Following Venkateshwar's rating update, other analysts also revised their outlook on Disney on May 8th, 2024. Vijay Jayant from Evercore ISI Group lowered their price target by 1.5% from $130 to $128 but maintained a Buy rating on the stock. Similarly, John Hodulik from UBS lowered their price target by 7.1% from $140 to $130 and also maintained a Strong Buy rating.

It is worth noting that all top-rated analysts currently view Disney as a Strong Buy or Buy, with no analysts recommending a Hold rating or suggesting selling the stock. The consensus forecast among analysts is that Disney will deliver earnings per share (EPS) of $1.76 for the upcoming year, representing an 89.1% increase on a year-over-year basis.

Looking at the company's stock performance, Disney's share price has remained relatively unchanged since the release of their Q2 2024 earnings on May 7th, 2024. However, when comparing the stock's performance year-over-year, Disney has seen a 2.4% increase, trailing behind the S&P 500, which has experienced a 25.4% rise during the same period.

Barclays analyst Kannan Venkateshwar is ranked in the top 26% of Wall Street analysts by WallStreetZen, with an average return of 2.9% and a win rate of 51.6%. Specializing in sectors such as Consumer Defensive and Industrials, Venkateshwar's rating update carries weight within the financial community.

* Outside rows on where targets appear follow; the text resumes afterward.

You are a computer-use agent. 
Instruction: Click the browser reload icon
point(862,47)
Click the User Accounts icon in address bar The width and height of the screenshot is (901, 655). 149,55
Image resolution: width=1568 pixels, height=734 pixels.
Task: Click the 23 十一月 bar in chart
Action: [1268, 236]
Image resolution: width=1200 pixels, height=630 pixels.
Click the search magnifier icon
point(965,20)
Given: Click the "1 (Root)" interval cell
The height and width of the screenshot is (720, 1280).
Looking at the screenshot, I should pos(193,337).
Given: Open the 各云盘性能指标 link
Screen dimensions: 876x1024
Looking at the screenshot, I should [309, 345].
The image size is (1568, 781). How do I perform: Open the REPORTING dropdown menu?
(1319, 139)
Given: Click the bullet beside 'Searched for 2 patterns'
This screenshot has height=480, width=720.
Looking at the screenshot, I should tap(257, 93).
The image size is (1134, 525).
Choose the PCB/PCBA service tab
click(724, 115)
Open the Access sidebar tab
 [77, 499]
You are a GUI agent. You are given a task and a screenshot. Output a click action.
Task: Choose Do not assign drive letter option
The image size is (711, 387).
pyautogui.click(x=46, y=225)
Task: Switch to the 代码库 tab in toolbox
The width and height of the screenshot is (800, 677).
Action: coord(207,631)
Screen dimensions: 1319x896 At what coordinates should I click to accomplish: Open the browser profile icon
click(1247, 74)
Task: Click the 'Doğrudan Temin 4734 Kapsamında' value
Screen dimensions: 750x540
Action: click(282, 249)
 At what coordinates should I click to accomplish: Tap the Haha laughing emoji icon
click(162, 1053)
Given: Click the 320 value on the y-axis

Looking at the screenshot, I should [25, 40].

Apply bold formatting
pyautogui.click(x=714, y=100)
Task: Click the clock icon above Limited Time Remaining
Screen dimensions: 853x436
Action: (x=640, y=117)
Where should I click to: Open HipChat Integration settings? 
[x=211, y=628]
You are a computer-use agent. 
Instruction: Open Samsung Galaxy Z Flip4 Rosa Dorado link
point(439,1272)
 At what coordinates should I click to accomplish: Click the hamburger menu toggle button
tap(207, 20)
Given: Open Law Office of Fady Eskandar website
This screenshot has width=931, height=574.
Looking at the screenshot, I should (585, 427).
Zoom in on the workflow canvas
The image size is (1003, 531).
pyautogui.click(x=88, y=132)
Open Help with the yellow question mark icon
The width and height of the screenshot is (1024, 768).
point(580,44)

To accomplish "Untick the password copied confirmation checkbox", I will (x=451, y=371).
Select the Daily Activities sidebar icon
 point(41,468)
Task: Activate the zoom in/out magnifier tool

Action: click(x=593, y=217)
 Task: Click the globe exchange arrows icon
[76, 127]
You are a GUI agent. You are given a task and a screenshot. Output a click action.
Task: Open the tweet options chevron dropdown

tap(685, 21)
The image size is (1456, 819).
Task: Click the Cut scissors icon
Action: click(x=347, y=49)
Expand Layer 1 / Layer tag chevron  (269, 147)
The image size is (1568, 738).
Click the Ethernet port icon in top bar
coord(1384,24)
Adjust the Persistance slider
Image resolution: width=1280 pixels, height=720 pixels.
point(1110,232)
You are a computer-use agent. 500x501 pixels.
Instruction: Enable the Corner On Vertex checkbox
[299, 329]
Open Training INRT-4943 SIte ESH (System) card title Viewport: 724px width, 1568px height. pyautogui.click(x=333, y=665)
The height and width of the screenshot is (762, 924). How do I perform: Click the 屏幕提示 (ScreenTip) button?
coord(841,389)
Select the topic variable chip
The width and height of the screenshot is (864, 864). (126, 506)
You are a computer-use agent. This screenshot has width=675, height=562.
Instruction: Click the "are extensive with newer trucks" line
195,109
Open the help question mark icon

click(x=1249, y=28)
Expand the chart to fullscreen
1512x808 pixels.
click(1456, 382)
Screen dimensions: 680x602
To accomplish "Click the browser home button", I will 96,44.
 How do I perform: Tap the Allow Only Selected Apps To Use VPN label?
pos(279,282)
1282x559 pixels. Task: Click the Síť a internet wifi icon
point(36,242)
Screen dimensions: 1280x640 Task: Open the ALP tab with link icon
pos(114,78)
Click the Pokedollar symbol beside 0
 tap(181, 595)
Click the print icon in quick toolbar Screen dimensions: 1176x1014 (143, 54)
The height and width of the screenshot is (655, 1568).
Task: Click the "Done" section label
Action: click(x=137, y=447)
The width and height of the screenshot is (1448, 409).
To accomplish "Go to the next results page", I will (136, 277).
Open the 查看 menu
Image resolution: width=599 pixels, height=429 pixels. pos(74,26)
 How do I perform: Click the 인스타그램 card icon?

The Walt Disney Company, founded in 1923 and headquartered in Burbank, CA, is a renowned mass media and entertainment conglomerate. With its film studio, Walt Disney Studios, Disney also operates the ABC broadcast network, cable television networks, publishing, merchandising, music, and theater divisions. Additionally, the company has made a name for itself in the direct-to-consumer streaming services market, with platforms like Disney+, Star+, ESPN+, and Hulu.